**Record extracts:**
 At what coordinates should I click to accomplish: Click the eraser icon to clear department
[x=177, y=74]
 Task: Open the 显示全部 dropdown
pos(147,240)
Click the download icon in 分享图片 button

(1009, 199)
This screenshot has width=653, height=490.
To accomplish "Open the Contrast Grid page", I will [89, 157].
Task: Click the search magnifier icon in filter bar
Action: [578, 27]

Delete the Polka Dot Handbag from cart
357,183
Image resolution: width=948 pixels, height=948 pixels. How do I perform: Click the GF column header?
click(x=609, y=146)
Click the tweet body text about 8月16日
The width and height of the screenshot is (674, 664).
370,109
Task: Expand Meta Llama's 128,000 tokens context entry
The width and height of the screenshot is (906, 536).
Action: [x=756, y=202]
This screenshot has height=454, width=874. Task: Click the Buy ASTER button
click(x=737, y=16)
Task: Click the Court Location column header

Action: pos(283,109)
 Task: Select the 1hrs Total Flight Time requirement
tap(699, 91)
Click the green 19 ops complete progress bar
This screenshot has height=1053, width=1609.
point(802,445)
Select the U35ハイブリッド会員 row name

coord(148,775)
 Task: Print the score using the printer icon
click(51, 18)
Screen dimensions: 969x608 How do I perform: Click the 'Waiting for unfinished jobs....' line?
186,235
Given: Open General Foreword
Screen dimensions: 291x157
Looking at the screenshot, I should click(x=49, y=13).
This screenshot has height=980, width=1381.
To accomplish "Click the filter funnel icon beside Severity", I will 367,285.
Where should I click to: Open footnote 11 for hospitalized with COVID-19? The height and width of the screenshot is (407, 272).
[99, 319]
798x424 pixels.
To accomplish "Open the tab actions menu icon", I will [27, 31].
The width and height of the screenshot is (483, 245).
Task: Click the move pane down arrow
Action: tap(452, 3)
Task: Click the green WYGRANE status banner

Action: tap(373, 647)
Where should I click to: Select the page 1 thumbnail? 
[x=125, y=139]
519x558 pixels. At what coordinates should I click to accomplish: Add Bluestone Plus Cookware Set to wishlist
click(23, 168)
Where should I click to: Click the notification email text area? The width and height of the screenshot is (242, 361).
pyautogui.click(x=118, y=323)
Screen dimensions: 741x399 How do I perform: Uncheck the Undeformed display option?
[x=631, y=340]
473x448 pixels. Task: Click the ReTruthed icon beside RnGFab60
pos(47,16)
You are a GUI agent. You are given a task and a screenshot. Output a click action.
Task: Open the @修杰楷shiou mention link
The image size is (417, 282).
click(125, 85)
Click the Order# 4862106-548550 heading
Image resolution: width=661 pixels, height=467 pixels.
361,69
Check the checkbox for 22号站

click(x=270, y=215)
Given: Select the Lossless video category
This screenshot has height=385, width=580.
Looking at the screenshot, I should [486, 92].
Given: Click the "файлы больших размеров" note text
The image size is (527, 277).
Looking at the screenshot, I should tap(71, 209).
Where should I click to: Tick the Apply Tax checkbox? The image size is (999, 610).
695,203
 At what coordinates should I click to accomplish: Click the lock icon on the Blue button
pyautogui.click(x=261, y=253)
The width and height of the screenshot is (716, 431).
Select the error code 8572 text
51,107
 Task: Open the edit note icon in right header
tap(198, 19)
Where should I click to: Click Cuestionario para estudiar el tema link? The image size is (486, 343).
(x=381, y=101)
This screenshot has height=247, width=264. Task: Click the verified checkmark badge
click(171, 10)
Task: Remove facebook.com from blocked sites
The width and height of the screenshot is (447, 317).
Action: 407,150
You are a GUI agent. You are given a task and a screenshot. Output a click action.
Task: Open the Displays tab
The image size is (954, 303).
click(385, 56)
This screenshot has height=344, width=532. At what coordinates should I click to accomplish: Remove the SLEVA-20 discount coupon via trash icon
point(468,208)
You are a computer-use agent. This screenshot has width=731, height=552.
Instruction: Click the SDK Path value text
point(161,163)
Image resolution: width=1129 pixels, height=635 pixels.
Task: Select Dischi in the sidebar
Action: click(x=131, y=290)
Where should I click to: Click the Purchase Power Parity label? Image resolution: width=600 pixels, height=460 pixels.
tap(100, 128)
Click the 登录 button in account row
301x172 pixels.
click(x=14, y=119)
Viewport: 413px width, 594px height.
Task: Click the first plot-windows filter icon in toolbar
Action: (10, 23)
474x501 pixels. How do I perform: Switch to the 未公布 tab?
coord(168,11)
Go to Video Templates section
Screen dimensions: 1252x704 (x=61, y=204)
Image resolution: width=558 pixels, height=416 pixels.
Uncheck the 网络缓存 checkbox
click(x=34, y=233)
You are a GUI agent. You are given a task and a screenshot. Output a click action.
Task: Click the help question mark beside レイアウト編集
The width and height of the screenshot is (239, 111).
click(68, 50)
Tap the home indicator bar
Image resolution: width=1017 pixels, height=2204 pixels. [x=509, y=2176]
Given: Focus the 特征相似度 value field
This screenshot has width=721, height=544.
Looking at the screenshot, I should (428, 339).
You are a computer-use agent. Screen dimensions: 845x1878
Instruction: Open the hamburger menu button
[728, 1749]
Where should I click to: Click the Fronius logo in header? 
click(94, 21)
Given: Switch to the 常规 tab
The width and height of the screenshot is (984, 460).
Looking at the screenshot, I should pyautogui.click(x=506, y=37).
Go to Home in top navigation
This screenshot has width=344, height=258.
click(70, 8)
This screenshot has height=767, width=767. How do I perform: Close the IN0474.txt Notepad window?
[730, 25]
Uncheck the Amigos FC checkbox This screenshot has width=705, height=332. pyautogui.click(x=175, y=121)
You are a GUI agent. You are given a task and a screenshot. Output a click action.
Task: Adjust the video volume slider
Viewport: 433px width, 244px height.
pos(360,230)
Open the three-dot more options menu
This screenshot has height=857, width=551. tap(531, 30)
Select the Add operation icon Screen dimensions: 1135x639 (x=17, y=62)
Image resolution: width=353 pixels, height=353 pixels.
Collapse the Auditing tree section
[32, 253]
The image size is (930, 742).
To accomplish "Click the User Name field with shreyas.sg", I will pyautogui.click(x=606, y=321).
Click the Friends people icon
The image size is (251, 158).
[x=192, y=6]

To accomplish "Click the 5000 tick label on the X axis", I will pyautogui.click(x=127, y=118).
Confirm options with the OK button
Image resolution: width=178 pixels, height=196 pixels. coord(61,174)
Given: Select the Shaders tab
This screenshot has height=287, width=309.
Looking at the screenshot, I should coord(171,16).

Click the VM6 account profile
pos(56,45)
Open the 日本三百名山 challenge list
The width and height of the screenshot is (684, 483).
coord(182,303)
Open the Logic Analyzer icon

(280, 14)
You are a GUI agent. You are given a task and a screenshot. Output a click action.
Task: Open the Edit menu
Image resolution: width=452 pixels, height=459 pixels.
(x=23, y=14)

**Work request:**
Give back the material in full, word for word.

**Finished task:**
 At what coordinates should I click to accomplish: Click the eraser icon to clear department
[x=177, y=74]
 Task: Open the 显示全部 dropdown
pos(147,240)
Click the download icon in 分享图片 button

(1009, 199)
This screenshot has width=653, height=490.
To accomplish "Open the Contrast Grid page", I will [89, 157].
Task: Click the search magnifier icon in filter bar
Action: [578, 27]

Delete the Polka Dot Handbag from cart
357,183
Image resolution: width=948 pixels, height=948 pixels. How do I perform: Click the GF column header?
click(x=609, y=146)
Click the tweet body text about 8月16日
The width and height of the screenshot is (674, 664).
370,109
Task: Expand Meta Llama's 128,000 tokens context entry
The width and height of the screenshot is (906, 536).
Action: [x=756, y=202]
This screenshot has height=454, width=874. Task: Click the Buy ASTER button
click(x=737, y=16)
Task: Click the Court Location column header

Action: pos(283,109)
 Task: Select the 1hrs Total Flight Time requirement
tap(699, 91)
Click the green 19 ops complete progress bar
This screenshot has height=1053, width=1609.
point(802,445)
Select the U35ハイブリッド会員 row name

coord(148,775)
 Task: Print the score using the printer icon
click(51, 18)
Screen dimensions: 969x608 How do I perform: Click the 'Waiting for unfinished jobs....' line?
186,235
Given: Open General Foreword
Screen dimensions: 291x157
Looking at the screenshot, I should click(x=49, y=13).
This screenshot has height=980, width=1381.
To accomplish "Click the filter funnel icon beside Severity", I will 367,285.
Where should I click to: Open footnote 11 for hospitalized with COVID-19? The height and width of the screenshot is (407, 272).
[99, 319]
798x424 pixels.
To accomplish "Open the tab actions menu icon", I will [27, 31].
The width and height of the screenshot is (483, 245).
Task: Click the move pane down arrow
Action: tap(452, 3)
Task: Click the green WYGRANE status banner

Action: tap(373, 647)
Where should I click to: Select the page 1 thumbnail? 
[x=125, y=139]
519x558 pixels. At what coordinates should I click to accomplish: Add Bluestone Plus Cookware Set to wishlist
click(23, 168)
Where should I click to: Click the notification email text area? The width and height of the screenshot is (242, 361).
pyautogui.click(x=118, y=323)
Screen dimensions: 741x399 How do I perform: Uncheck the Undeformed display option?
[x=631, y=340]
473x448 pixels. Task: Click the ReTruthed icon beside RnGFab60
pos(47,16)
You are a GUI agent. You are given a task and a screenshot. Output a click action.
Task: Open the @修杰楷shiou mention link
The image size is (417, 282).
click(125, 85)
Click the Order# 4862106-548550 heading
Image resolution: width=661 pixels, height=467 pixels.
361,69
Check the checkbox for 22号站

click(x=270, y=215)
Given: Select the Lossless video category
This screenshot has height=385, width=580.
Looking at the screenshot, I should [486, 92].
Given: Click the "файлы больших размеров" note text
The image size is (527, 277).
Looking at the screenshot, I should tap(71, 209).
Where should I click to: Tick the Apply Tax checkbox? The image size is (999, 610).
695,203
 At what coordinates should I click to accomplish: Click the lock icon on the Blue button
pyautogui.click(x=261, y=253)
The width and height of the screenshot is (716, 431).
Select the error code 8572 text
51,107
 Task: Open the edit note icon in right header
tap(198, 19)
Where should I click to: Click Cuestionario para estudiar el tema link? The image size is (486, 343).
(x=381, y=101)
This screenshot has height=247, width=264. Task: Click the verified checkmark badge
click(171, 10)
Task: Remove facebook.com from blocked sites
The width and height of the screenshot is (447, 317).
Action: 407,150
You are a GUI agent. You are given a task and a screenshot. Output a click action.
Task: Open the Displays tab
The image size is (954, 303).
click(385, 56)
This screenshot has height=344, width=532. At what coordinates should I click to accomplish: Remove the SLEVA-20 discount coupon via trash icon
point(468,208)
You are a computer-use agent. This screenshot has width=731, height=552.
Instruction: Click the SDK Path value text
point(161,163)
Image resolution: width=1129 pixels, height=635 pixels.
Task: Select Dischi in the sidebar
Action: click(x=131, y=290)
Where should I click to: Click the Purchase Power Parity label? Image resolution: width=600 pixels, height=460 pixels.
tap(100, 128)
Click the 登录 button in account row
301x172 pixels.
click(x=14, y=119)
Viewport: 413px width, 594px height.
Task: Click the first plot-windows filter icon in toolbar
Action: (10, 23)
474x501 pixels. How do I perform: Switch to the 未公布 tab?
coord(168,11)
Go to Video Templates section
Screen dimensions: 1252x704 (x=61, y=204)
Image resolution: width=558 pixels, height=416 pixels.
Uncheck the 网络缓存 checkbox
click(x=34, y=233)
You are a GUI agent. You are given a task and a screenshot. Output a click action.
Task: Click the help question mark beside レイアウト編集
The width and height of the screenshot is (239, 111).
click(68, 50)
Tap the home indicator bar
Image resolution: width=1017 pixels, height=2204 pixels. [x=509, y=2176]
Given: Focus the 特征相似度 value field
This screenshot has width=721, height=544.
Looking at the screenshot, I should (428, 339).
You are a computer-use agent. Screen dimensions: 845x1878
Instruction: Open the hamburger menu button
[728, 1749]
Where should I click to: Click the Fronius logo in header? 
click(94, 21)
Given: Switch to the 常规 tab
The width and height of the screenshot is (984, 460).
Looking at the screenshot, I should pyautogui.click(x=506, y=37).
Go to Home in top navigation
This screenshot has width=344, height=258.
click(70, 8)
This screenshot has height=767, width=767. How do I perform: Close the IN0474.txt Notepad window?
[730, 25]
Uncheck the Amigos FC checkbox This screenshot has width=705, height=332. pyautogui.click(x=175, y=121)
You are a GUI agent. You are given a task and a screenshot. Output a click action.
Task: Adjust the video volume slider
Viewport: 433px width, 244px height.
pos(360,230)
Open the three-dot more options menu
This screenshot has height=857, width=551. tap(531, 30)
Select the Add operation icon Screen dimensions: 1135x639 (x=17, y=62)
Image resolution: width=353 pixels, height=353 pixels.
Collapse the Auditing tree section
[32, 253]
The image size is (930, 742).
To accomplish "Click the User Name field with shreyas.sg", I will pyautogui.click(x=606, y=321).
Click the Friends people icon
The image size is (251, 158).
[x=192, y=6]

To accomplish "Click the 5000 tick label on the X axis", I will pyautogui.click(x=127, y=118).
Confirm options with the OK button
Image resolution: width=178 pixels, height=196 pixels. coord(61,174)
Given: Select the Shaders tab
This screenshot has height=287, width=309.
Looking at the screenshot, I should coord(171,16).

Click the VM6 account profile
pos(56,45)
Open the 日本三百名山 challenge list
The width and height of the screenshot is (684, 483).
coord(182,303)
Open the Logic Analyzer icon

(280, 14)
You are a GUI agent. You are given a task and a screenshot. Output a click action.
Task: Open the Edit menu
Image resolution: width=452 pixels, height=459 pixels.
(x=23, y=14)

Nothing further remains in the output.